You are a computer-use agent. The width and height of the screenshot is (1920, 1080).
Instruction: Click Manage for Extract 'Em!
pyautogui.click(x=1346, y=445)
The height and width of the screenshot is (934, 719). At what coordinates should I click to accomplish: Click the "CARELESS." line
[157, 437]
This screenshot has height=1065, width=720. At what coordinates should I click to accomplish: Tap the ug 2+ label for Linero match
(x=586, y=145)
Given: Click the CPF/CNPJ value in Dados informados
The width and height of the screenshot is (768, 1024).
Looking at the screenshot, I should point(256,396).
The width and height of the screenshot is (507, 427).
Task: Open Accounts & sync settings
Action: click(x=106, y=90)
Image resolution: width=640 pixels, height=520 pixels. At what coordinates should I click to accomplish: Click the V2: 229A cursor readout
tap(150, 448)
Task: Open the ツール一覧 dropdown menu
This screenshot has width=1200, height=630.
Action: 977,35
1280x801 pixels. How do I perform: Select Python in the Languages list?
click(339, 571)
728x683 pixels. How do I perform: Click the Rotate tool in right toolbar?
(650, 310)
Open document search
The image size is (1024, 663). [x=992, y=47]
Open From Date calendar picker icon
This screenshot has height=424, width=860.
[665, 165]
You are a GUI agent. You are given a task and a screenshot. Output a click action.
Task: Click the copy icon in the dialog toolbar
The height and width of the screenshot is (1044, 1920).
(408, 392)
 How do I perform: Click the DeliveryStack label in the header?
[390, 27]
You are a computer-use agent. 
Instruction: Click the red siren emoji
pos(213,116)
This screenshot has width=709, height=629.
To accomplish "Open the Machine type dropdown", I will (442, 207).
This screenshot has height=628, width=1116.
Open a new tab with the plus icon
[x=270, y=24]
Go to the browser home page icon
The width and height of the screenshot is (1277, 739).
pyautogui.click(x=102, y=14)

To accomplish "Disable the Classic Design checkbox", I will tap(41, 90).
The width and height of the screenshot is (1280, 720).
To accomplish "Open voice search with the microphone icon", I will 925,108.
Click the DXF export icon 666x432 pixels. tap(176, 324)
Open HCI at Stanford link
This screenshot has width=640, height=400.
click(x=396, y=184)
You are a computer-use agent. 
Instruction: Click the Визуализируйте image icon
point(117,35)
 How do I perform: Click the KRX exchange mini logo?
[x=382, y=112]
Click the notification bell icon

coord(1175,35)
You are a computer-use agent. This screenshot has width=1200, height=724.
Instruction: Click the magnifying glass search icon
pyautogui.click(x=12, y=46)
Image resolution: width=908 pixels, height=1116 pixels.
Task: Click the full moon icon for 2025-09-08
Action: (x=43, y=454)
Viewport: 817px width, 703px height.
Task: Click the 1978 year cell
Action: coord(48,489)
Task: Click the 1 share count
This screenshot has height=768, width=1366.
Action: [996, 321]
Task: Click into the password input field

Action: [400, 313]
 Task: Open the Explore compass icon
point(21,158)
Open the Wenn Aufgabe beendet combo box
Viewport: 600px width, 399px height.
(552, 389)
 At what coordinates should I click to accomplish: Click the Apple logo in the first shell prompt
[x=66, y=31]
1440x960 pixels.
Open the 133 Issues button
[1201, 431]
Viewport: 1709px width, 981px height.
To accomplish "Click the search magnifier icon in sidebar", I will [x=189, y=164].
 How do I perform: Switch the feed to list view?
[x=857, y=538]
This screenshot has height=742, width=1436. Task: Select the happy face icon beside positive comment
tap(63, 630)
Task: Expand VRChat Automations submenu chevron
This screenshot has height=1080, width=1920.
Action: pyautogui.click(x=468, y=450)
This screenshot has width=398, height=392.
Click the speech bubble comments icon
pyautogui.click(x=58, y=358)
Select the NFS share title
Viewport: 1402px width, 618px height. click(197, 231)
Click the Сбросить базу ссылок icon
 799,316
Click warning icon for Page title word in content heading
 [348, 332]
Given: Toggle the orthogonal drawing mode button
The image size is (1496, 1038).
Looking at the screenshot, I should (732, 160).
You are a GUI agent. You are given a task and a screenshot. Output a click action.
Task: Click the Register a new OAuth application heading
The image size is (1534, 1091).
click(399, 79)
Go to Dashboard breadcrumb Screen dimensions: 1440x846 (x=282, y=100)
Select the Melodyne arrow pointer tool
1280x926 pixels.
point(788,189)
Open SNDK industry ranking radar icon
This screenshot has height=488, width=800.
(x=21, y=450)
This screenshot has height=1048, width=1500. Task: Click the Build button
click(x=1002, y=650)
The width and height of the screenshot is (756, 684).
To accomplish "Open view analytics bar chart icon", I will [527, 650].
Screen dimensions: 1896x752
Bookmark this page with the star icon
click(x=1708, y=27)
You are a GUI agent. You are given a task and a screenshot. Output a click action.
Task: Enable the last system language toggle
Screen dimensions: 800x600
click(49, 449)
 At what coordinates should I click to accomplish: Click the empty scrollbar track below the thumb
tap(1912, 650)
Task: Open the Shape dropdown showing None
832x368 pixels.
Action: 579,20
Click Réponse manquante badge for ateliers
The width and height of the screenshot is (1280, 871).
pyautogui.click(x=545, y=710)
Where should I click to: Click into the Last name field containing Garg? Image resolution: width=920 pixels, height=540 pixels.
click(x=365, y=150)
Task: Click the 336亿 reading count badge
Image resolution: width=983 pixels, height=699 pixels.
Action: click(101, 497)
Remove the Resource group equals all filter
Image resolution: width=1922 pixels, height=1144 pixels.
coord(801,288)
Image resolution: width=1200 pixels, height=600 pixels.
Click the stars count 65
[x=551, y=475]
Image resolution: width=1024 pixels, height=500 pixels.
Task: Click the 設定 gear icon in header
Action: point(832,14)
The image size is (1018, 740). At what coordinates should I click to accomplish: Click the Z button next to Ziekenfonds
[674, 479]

· · · · ·

## What to produce
Reproduce the items above verbatim, beginning at the line that contains "Task: Open the Explore compass icon" and ending after the line that contains "point(788,189)".

## Exercise answer
 Task: Open the Explore compass icon
point(21,158)
Open the Wenn Aufgabe beendet combo box
Viewport: 600px width, 399px height.
(552, 389)
 At what coordinates should I click to accomplish: Click the Apple logo in the first shell prompt
[x=66, y=31]
1440x960 pixels.
Open the 133 Issues button
[1201, 431]
Viewport: 1709px width, 981px height.
To accomplish "Click the search magnifier icon in sidebar", I will [x=189, y=164].
 How do I perform: Switch the feed to list view?
[x=857, y=538]
This screenshot has height=742, width=1436. Task: Select the happy face icon beside positive comment
tap(63, 630)
Task: Expand VRChat Automations submenu chevron
This screenshot has height=1080, width=1920.
Action: pyautogui.click(x=468, y=450)
This screenshot has width=398, height=392.
Click the speech bubble comments icon
pyautogui.click(x=58, y=358)
Select the NFS share title
Viewport: 1402px width, 618px height. click(197, 231)
Click the Сбросить базу ссылок icon
 799,316
Click warning icon for Page title word in content heading
 [348, 332]
Given: Toggle the orthogonal drawing mode button
The image size is (1496, 1038).
Looking at the screenshot, I should (732, 160).
You are a GUI agent. You are given a task and a screenshot. Output a click action.
Task: Click the Register a new OAuth application heading
The image size is (1534, 1091).
click(399, 79)
Go to Dashboard breadcrumb Screen dimensions: 1440x846 (x=282, y=100)
Select the Melodyne arrow pointer tool
1280x926 pixels.
point(788,189)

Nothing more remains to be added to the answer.